_WHAT YOU SHOULD DO_. Your task is to transcribe all the entries exactly, excluding pictures.

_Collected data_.
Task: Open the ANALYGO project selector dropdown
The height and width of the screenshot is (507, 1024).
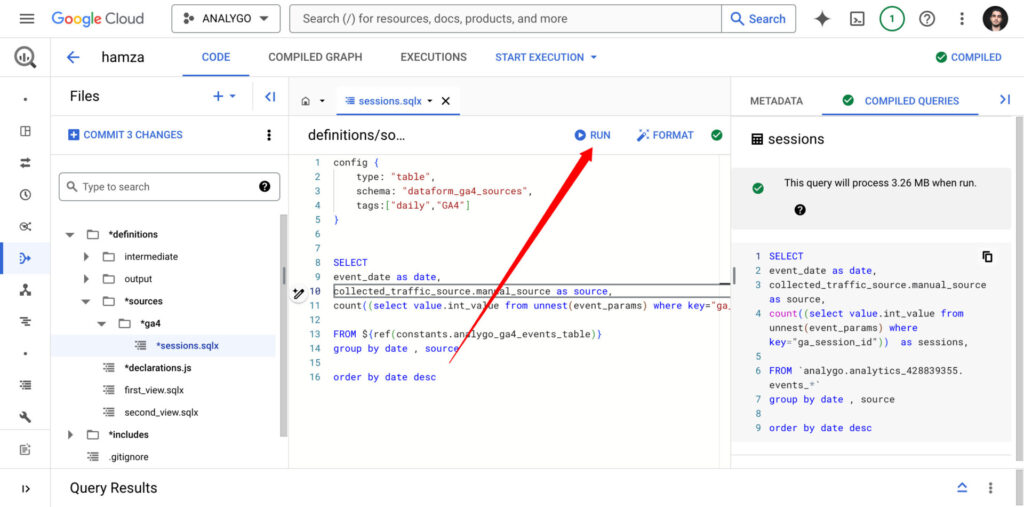Action: pos(225,19)
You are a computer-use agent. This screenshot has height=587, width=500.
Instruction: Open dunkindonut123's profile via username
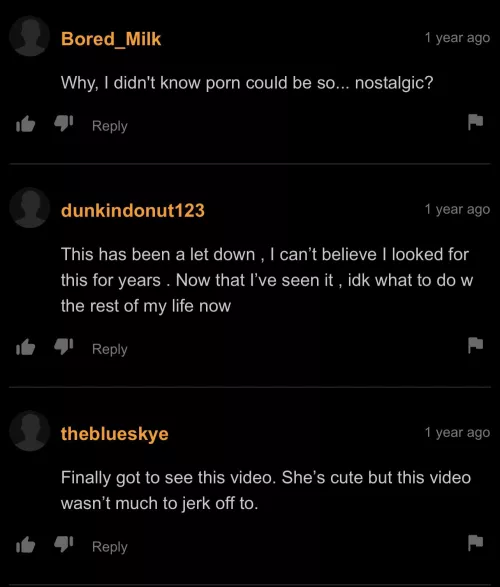[133, 210]
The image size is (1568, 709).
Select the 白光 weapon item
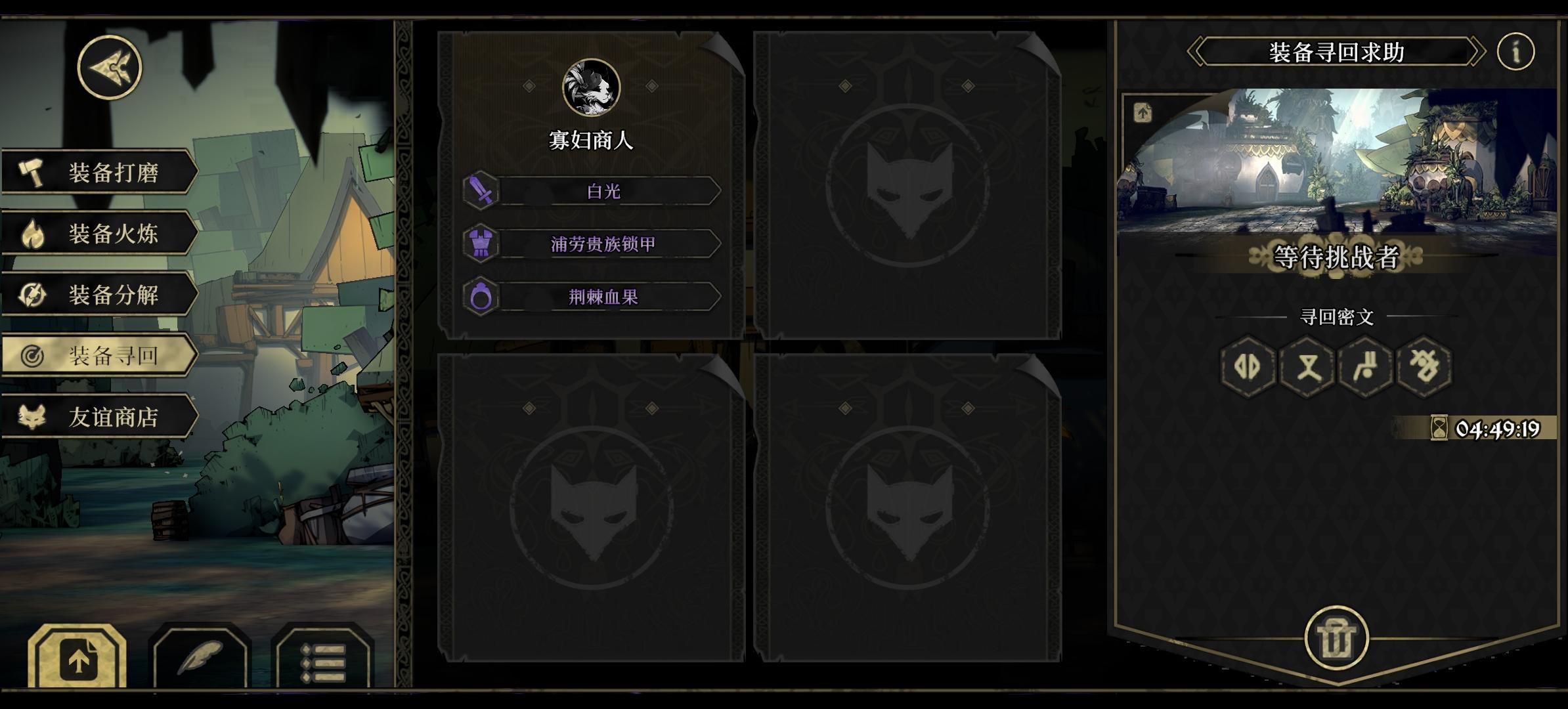[x=592, y=191]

_RESULT OF THE EXERCISE_.
Task: Open the ANALYGO project selector dropdown
The height and width of the screenshot is (507, 1024).
Action: pos(225,19)
You are a computer-use agent. This screenshot has height=587, width=500.
Instruction: Open dunkindonut123's profile via username
[133, 210]
The image size is (1568, 709).
Select the 白光 weapon item
[x=592, y=191]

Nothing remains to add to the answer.